I got up at 3am for my normal “lamb watch” and found Matilda in labor. An hour and a half later, her ram arrived! At 9 1/2lbs, he’s a sweetie – up and ‘at ’em right away!
By the time he was up and nursing and we were sure there were no more lambs coming, the birds were chirping, the sun was coming up, and the other ewes were calling for their breakfast! It was chore time already!
We’re so pleased that all of the lambs and ewes are doing well! Now we can concentrate on the garden, the fiber festival on the 28th, and our broilers that will be coming in a couple of weeks
— and of course, we can enjoy watching the lambs frolick!

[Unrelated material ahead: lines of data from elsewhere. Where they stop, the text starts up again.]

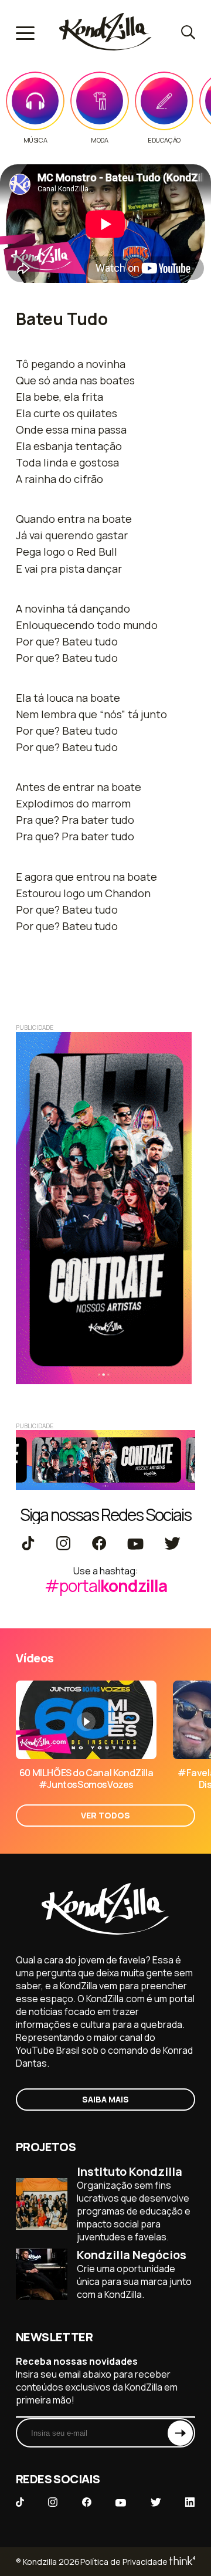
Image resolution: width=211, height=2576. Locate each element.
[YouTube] (135, 1544)
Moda (99, 140)
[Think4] (181, 2561)
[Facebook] (99, 1544)
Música (35, 140)
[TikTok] (28, 1544)
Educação (164, 140)
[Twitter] (172, 1544)
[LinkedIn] (190, 2503)
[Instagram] (63, 1544)
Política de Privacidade (124, 2561)
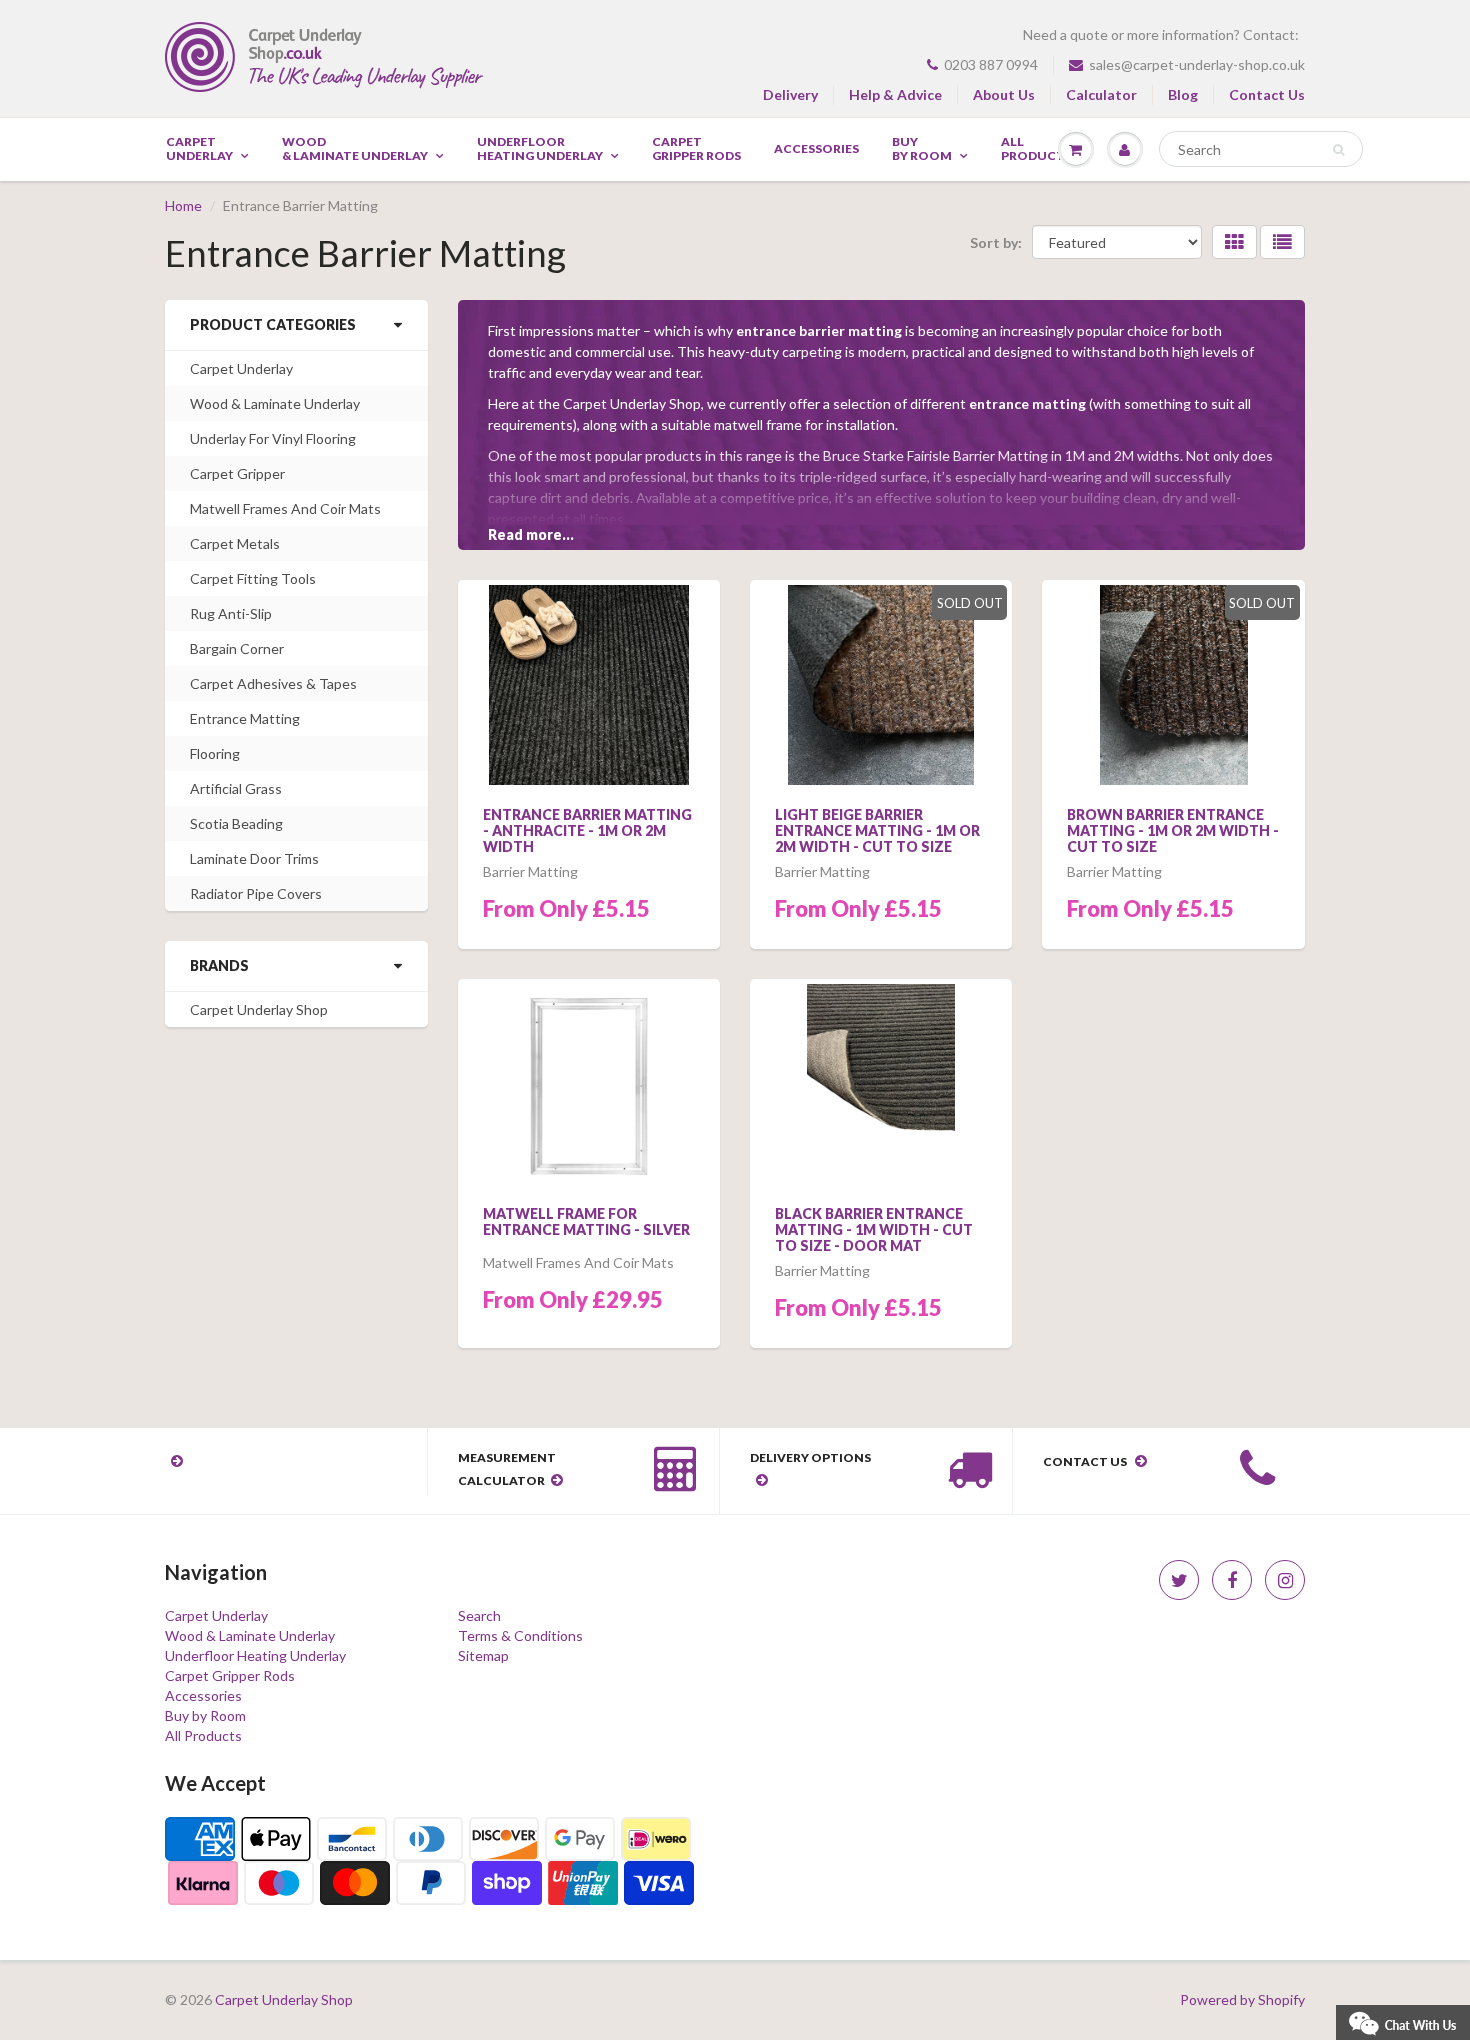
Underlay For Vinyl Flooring (273, 438)
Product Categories (273, 324)
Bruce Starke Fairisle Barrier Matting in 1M (954, 455)
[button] (1403, 2020)
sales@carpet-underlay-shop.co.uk (1197, 64)
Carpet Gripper (237, 473)
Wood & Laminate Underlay (355, 149)
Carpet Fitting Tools (253, 578)
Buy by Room (922, 149)
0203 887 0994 (991, 64)
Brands (219, 965)
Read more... (531, 534)
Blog (1183, 94)
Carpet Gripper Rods (696, 149)
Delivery (790, 94)
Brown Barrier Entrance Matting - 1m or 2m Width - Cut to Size (1173, 830)
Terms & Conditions (520, 1635)
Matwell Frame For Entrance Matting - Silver (586, 1221)
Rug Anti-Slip (231, 613)
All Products (203, 1735)
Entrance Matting (245, 718)
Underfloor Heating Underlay (540, 149)
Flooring (215, 753)
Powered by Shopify (1242, 1999)
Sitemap (483, 1655)
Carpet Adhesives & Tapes (273, 683)
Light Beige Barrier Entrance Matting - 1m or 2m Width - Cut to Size (877, 830)
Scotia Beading (236, 823)
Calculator (1101, 94)
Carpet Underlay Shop (259, 1009)
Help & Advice (895, 94)
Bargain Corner (237, 648)
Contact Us (1267, 94)
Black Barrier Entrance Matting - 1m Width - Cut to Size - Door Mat (874, 1229)
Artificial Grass (236, 788)
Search (479, 1615)
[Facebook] (1232, 1580)
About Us (1004, 94)
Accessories (816, 149)
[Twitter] (1179, 1580)
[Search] (1338, 150)
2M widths (1147, 455)
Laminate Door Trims (254, 858)
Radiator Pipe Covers (256, 893)
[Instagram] (1285, 1580)
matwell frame (758, 424)
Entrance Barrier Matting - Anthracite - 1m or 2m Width (587, 830)
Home (183, 205)
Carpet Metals (235, 543)
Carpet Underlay (199, 149)
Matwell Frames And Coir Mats (285, 508)
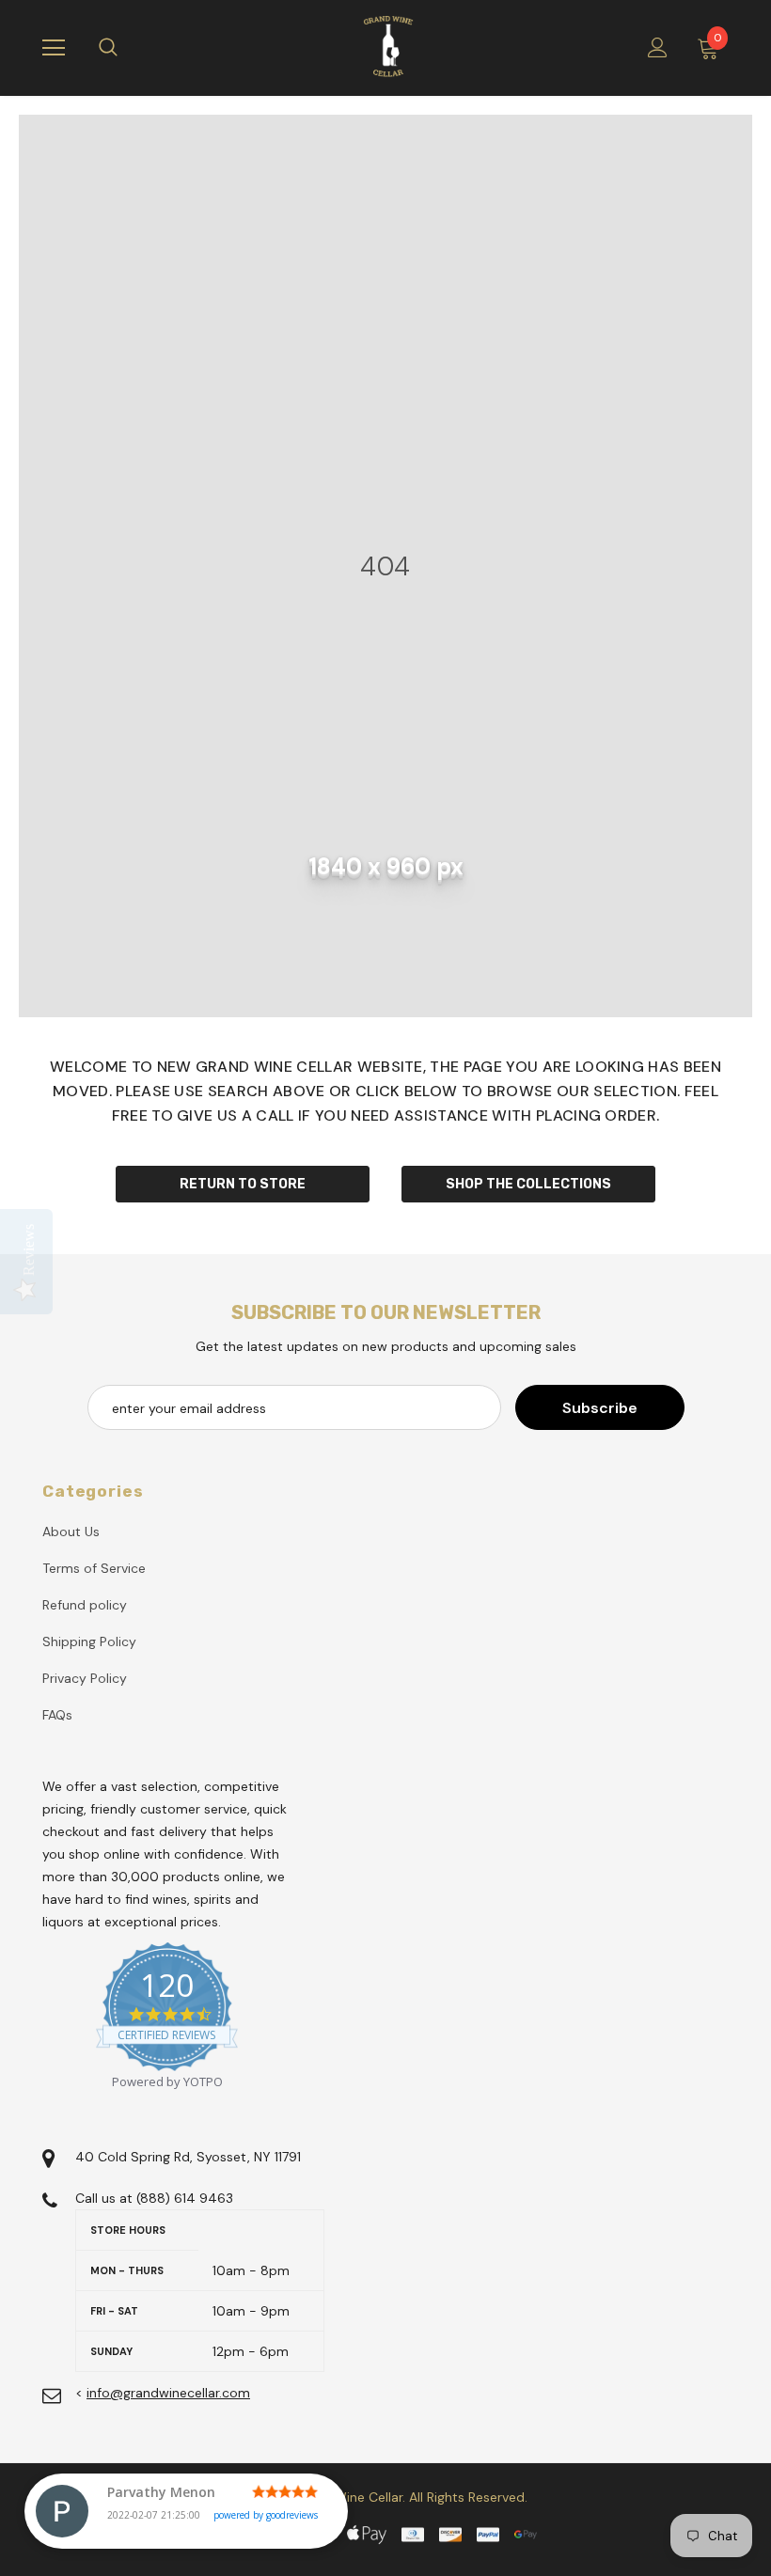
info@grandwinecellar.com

Just a couple of hours ago, with lots of help from Roxanne and Drover, parents, we welcomed a new ram and ewe into our flock!
Lambing time is always a great time for visitors to Morning Star Meadows! Our first visitor of the week got more than she bargained for!
One of our son’s friends from North Stonington Volunteer Fire Department visited on Sunday with her children and neice and nephew. It’s a good thing she’s an EMT, because we put her to work helping finish up with Molly’s lambing experience. We love to put our visitors to work while they’re here — just enhances their experience all the more! But it was a small “price” to pay to see a lamb only a couple of hours old!
Monday and Tuesday brought 3 more batches of visitors! I don’t know who ooh’s and ahh’s more over lambs — the kids or the adults!
Here’s Molly posing with her daughter
Roy and I went for a walk after we got her settled and I picked her a bouquet of clover to congratulate her. I figured she’d prefer that to roses…
2 ewes down — 2 more to go! Matilda and Roxanne are both due toward the end of next week. In the mean time we’ll enjoy watching this new little girl and the triplets frolicking around!
Molly’s udder suddenly started to rapidly enlarge yesterday, so we bedded her down in a lambing jug last evening. This morning her udder is ginormous!
There are thunderstorms predicted tonight.
I expect drama.
She will have all the opportunity to lamb on this beautiful, dry, sunny, warm spring day while we are awake and watching her, but she will choose the drama of darkness, cold rain, and dangerous lightning tonight. It’s just always the way!